====== DATASET CONTENT ======

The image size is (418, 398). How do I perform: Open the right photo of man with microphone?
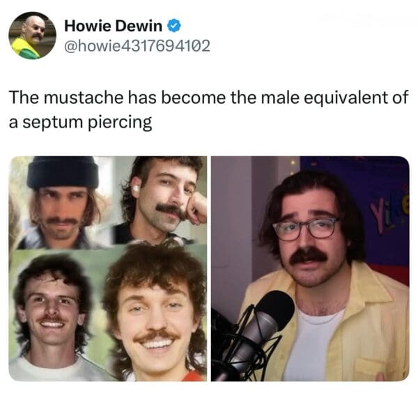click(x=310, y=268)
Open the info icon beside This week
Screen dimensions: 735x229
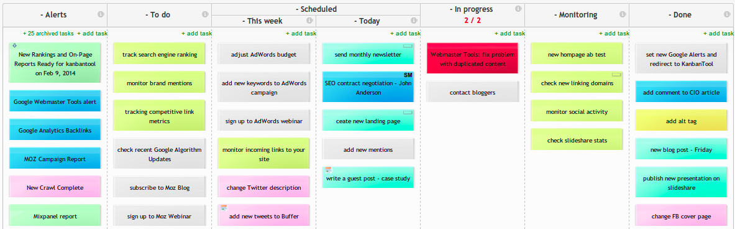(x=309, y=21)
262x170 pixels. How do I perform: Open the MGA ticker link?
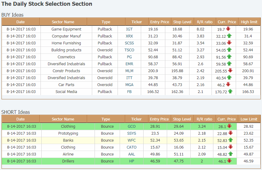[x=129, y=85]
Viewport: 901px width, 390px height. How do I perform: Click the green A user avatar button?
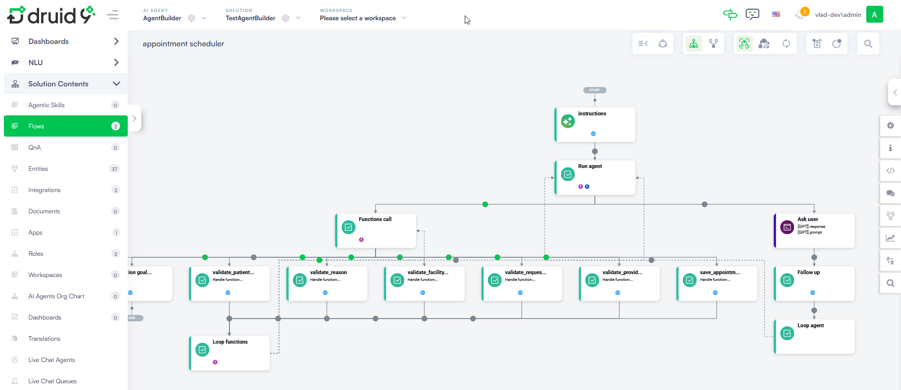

======
====== DATASET CONTENT ======

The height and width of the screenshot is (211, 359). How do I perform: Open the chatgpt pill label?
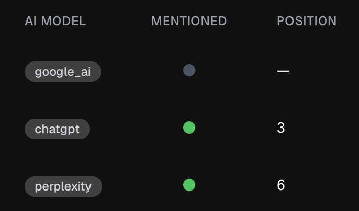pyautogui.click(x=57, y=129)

======

→ EXERCISE DIRECTIONS
Output exactly, and only, the lines of the entries above from the one with "Open the info icon beside This week" up to and including the one with "Viewport: 901px width, 390px"; pictures are to be left out.

→ PROBLEM SOLUTION
Open the info icon beside This week
Screen dimensions: 735x229
(x=309, y=21)
262x170 pixels. How do I perform: Open the MGA ticker link?
[x=129, y=85]
Viewport: 901px width, 390px height. How do I perform: Click the green A user avatar button?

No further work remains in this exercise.